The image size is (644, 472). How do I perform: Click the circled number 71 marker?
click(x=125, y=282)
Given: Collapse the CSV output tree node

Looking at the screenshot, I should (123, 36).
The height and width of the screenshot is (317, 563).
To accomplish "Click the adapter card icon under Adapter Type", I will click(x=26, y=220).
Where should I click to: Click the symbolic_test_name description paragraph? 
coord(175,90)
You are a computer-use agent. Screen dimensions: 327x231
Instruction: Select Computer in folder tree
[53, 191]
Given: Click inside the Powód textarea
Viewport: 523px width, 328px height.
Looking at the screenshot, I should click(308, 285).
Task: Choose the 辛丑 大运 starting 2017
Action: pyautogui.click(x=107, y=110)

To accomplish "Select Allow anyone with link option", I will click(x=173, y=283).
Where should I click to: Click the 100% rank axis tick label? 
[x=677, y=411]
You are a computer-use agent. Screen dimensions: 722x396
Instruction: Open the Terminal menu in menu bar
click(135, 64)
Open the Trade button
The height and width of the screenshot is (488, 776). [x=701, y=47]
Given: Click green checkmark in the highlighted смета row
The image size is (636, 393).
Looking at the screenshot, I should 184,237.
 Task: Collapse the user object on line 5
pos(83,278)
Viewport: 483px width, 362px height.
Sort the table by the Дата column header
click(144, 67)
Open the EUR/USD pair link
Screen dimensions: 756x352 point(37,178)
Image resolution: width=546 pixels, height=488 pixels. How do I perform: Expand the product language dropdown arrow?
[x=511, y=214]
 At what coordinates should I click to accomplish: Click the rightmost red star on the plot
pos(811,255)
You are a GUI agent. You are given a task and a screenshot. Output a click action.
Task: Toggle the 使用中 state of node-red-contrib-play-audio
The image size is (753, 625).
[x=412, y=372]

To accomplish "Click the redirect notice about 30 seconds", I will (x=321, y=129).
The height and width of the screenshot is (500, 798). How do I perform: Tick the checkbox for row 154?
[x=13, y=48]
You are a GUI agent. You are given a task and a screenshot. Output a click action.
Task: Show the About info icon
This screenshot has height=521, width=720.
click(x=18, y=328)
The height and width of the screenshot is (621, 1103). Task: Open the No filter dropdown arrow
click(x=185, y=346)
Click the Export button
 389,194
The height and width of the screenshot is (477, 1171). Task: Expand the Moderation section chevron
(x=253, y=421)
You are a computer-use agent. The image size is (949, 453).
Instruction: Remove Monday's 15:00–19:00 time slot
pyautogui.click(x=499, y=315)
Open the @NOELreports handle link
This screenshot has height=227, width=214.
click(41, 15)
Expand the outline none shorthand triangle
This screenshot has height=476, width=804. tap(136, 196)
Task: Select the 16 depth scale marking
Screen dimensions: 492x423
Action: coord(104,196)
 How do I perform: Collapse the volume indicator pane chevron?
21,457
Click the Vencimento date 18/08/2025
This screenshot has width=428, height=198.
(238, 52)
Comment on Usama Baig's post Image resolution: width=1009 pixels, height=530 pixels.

◆ PROBLEM REQUIREMENTS
Among the lines above, find those holding the word "agent" and state how many there are, number only.

◆ ANSWER BELOW
5